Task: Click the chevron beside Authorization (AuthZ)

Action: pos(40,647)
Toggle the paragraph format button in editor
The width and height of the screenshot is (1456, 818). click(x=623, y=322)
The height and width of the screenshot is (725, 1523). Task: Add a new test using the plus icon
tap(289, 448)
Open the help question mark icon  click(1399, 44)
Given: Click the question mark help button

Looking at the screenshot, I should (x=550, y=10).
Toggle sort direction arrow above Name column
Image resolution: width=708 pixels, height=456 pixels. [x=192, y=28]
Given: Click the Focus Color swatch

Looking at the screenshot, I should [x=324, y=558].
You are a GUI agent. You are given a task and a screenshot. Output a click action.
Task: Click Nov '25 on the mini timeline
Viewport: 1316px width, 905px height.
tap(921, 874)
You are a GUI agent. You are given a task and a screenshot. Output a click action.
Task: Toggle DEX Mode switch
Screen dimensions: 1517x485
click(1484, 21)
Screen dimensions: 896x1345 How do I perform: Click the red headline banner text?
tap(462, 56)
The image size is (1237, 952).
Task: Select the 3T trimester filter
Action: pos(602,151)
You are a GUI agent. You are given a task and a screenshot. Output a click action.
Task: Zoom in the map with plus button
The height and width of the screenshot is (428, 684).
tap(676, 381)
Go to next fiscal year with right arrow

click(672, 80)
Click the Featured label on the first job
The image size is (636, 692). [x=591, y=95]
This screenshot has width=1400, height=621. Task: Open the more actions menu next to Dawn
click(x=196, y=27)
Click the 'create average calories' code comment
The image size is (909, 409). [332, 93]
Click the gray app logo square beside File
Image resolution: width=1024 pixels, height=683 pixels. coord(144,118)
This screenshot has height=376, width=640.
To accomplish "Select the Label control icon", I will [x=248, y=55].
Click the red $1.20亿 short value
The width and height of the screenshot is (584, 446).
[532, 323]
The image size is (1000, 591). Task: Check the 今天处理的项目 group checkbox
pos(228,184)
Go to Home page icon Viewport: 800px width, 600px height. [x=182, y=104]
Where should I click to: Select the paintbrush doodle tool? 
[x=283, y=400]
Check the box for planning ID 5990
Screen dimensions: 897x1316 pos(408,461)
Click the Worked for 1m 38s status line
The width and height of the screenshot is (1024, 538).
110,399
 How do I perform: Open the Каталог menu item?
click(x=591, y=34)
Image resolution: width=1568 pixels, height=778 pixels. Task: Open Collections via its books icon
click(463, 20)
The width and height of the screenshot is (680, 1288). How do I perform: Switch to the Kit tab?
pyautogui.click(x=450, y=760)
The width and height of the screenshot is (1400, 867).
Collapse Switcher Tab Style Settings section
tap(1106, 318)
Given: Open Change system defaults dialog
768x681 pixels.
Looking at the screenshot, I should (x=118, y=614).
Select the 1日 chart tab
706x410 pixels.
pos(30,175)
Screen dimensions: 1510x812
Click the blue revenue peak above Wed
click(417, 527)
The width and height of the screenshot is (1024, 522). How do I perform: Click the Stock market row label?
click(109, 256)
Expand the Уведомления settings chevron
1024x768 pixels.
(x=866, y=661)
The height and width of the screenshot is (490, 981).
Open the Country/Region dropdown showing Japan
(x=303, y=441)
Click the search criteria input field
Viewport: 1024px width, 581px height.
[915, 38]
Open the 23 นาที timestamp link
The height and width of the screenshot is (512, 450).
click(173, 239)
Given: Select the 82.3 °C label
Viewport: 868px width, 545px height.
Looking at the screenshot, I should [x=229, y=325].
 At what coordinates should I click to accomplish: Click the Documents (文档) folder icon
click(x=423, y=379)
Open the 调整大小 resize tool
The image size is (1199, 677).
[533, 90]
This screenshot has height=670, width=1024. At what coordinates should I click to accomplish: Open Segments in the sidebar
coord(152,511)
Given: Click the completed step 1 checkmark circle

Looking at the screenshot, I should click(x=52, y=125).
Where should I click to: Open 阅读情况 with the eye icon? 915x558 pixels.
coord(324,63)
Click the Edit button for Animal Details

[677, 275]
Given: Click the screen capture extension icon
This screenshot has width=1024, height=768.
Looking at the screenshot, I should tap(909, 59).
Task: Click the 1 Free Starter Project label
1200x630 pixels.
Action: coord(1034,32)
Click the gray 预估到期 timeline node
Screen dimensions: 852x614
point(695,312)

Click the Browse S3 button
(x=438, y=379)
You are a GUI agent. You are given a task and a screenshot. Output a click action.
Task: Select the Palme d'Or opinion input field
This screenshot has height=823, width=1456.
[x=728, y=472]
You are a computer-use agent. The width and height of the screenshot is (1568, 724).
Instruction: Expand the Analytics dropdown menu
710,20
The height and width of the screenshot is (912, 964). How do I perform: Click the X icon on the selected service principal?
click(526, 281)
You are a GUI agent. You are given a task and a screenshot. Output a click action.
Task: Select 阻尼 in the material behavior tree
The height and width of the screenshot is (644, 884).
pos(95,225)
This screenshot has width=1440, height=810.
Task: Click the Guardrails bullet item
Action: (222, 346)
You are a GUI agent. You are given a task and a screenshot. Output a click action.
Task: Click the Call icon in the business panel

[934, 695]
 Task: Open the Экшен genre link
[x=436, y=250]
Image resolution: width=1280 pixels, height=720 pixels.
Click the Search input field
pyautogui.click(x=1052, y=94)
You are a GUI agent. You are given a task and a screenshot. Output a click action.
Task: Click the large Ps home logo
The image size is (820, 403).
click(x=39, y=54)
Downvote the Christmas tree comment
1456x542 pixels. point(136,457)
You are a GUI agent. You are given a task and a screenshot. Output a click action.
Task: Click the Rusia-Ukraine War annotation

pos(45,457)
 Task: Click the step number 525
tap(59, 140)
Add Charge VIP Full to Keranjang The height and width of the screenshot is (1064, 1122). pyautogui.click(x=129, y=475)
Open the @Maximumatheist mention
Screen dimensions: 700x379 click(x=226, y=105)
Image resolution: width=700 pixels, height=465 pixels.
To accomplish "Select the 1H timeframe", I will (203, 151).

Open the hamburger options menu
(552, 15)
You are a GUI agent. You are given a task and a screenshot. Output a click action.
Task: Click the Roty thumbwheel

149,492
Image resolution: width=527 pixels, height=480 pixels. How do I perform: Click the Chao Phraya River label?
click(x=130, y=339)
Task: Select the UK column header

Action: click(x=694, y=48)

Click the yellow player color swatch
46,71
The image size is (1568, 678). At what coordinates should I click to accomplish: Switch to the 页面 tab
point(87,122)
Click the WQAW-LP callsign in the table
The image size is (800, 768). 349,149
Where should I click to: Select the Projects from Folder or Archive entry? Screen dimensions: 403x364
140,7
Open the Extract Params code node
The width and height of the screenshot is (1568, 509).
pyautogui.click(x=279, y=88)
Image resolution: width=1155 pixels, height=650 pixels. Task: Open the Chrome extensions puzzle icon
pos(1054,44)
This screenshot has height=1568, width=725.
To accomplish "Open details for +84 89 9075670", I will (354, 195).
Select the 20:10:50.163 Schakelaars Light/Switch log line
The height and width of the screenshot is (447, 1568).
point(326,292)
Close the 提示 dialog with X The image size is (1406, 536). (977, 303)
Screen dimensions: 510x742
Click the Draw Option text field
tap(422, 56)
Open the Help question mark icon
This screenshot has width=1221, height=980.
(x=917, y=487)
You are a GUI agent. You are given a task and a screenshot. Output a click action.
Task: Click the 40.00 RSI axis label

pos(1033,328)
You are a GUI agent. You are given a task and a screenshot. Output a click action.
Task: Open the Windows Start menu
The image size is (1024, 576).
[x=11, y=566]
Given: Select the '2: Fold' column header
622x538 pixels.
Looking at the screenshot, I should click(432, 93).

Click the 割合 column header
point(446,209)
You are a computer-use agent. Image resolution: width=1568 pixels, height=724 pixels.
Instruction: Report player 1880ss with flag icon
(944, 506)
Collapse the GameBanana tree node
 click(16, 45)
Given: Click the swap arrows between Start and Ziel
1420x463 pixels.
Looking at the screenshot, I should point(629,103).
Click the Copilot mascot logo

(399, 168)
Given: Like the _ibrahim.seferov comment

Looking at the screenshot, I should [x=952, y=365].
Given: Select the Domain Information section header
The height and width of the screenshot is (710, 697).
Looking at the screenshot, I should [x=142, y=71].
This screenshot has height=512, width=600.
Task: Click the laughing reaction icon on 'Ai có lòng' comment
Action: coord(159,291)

-=-=-

*Instructions to follow:*
Copy out only the lines above from the one with "1200x630 pixels." to the one with "Task: Select the Palme", inclusive, exactly as they stand.

*Task result:*
1200x630 pixels.
Action: coord(1034,32)
Click the gray 预估到期 timeline node
Screen dimensions: 852x614
point(695,312)

Click the Browse S3 button
(x=438, y=379)
You are a GUI agent. You are given a task and a screenshot. Output a click action.
Task: Select the Palme d'Or opinion input field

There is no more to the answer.